Although the peaks and valleys of this year's highs and lows have been extreme, the net amplitude has been much like other years. No doubt this has been a very challenging year for my family and me, but in looking back, I don't think it's been more difficult than other difficult years I've weathered before. The years that Wynn's grandmother, my father, and Wynn's mother died were very traumatic times for us. The grief of those losses lasted for many months and rather than just disappearing, that grief seemed to only be able to slowly fade away as time passed.
When I first learned of the advanced stage of my cancer, I grieved. I initially gathered information from the internet and expected to live no more than a year. Soon after getting diagnosed, I was on the medical Autoban getting blood drawn, biopsies, CT scans, and MRIs. In the mean time, I was on a traditional IV chemotherapy that was draining me of both energy and hope.
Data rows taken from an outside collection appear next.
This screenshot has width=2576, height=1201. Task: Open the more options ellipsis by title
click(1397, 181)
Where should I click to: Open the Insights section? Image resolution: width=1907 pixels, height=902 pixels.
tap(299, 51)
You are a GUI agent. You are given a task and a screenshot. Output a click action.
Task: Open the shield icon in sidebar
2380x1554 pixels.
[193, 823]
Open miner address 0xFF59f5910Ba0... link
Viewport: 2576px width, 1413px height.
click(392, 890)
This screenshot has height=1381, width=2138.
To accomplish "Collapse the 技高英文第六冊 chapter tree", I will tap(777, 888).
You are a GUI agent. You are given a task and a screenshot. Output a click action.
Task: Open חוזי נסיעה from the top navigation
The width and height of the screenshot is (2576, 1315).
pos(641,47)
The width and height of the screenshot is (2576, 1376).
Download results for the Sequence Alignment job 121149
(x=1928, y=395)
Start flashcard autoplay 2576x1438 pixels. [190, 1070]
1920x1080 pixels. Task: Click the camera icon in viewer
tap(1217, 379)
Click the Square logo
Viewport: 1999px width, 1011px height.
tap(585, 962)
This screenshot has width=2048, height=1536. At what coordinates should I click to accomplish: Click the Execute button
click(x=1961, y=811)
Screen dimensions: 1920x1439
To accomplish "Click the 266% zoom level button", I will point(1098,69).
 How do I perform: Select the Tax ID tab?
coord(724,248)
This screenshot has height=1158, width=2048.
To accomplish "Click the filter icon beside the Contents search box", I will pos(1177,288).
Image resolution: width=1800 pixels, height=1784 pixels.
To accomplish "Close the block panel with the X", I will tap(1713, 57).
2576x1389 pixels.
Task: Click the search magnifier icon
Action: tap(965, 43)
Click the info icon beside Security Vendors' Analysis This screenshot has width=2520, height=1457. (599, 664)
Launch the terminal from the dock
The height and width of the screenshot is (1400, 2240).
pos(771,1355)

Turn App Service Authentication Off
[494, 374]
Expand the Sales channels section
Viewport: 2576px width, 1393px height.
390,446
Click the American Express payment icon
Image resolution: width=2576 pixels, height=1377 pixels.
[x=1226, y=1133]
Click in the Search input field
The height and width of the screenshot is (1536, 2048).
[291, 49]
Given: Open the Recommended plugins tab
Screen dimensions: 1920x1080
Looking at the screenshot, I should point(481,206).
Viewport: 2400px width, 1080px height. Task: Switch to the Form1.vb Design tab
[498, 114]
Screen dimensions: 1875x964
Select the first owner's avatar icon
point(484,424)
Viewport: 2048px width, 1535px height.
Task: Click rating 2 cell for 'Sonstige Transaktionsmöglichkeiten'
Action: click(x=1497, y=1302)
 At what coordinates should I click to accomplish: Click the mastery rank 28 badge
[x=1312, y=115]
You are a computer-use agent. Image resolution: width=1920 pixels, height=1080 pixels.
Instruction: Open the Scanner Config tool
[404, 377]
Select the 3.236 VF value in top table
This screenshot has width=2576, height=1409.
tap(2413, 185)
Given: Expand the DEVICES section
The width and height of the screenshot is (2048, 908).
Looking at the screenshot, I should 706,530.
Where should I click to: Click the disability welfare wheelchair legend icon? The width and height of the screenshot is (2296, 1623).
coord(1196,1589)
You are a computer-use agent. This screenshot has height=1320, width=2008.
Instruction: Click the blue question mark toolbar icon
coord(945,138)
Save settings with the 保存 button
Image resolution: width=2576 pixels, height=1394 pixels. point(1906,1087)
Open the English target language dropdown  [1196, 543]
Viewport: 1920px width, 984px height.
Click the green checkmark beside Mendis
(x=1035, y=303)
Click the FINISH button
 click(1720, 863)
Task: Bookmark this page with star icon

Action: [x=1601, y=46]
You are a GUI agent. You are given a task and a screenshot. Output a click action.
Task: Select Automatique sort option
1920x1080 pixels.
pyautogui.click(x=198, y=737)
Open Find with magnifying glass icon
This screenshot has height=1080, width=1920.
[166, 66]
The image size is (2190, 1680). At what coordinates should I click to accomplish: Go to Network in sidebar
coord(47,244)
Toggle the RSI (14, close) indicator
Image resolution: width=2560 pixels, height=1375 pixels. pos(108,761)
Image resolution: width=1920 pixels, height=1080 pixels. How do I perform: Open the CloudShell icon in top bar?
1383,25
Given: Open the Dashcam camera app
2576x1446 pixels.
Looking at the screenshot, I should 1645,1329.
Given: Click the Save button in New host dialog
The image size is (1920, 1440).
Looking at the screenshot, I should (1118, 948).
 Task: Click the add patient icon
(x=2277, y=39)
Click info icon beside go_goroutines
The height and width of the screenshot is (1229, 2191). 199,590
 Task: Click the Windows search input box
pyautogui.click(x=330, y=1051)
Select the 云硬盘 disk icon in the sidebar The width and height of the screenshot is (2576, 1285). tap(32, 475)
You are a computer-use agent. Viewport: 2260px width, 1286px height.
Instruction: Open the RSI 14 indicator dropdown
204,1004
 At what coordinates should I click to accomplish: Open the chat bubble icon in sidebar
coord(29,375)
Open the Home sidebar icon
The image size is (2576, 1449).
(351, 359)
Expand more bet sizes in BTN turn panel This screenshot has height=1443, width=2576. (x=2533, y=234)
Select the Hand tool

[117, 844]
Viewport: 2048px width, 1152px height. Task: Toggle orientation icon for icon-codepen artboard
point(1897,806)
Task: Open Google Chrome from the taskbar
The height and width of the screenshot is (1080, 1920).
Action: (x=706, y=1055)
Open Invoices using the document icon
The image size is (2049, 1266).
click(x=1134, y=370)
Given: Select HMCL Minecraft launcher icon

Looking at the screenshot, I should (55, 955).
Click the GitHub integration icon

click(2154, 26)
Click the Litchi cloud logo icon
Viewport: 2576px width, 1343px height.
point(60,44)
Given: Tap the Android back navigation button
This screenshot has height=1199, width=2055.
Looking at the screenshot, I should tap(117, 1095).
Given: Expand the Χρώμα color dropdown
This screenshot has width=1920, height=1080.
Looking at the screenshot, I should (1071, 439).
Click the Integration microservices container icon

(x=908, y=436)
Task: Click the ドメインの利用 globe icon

But, by the beginning of March, I was on an oral chemotherapy that has given me the opportunity to feel like I am truly in this game...if not to win...I have the confidence to be able to bob and weave my way as close to the end-zone as possible, for as long as possible. Unlike other times of grief, this time my grief seemed to be lifted away with every day that I gained normalcy on Xalkori.
So, the really awful part of my 2013 lasted about two-and-a-half months. Since then, my overall feeling of well-being has only gone up. The last nine-and-a-half months have been pretty good. Not great, but pretty darn good. Good enough to look forward to 2014!
From the bottom of my heart, I wish you all a Happy and Healthy New Year!!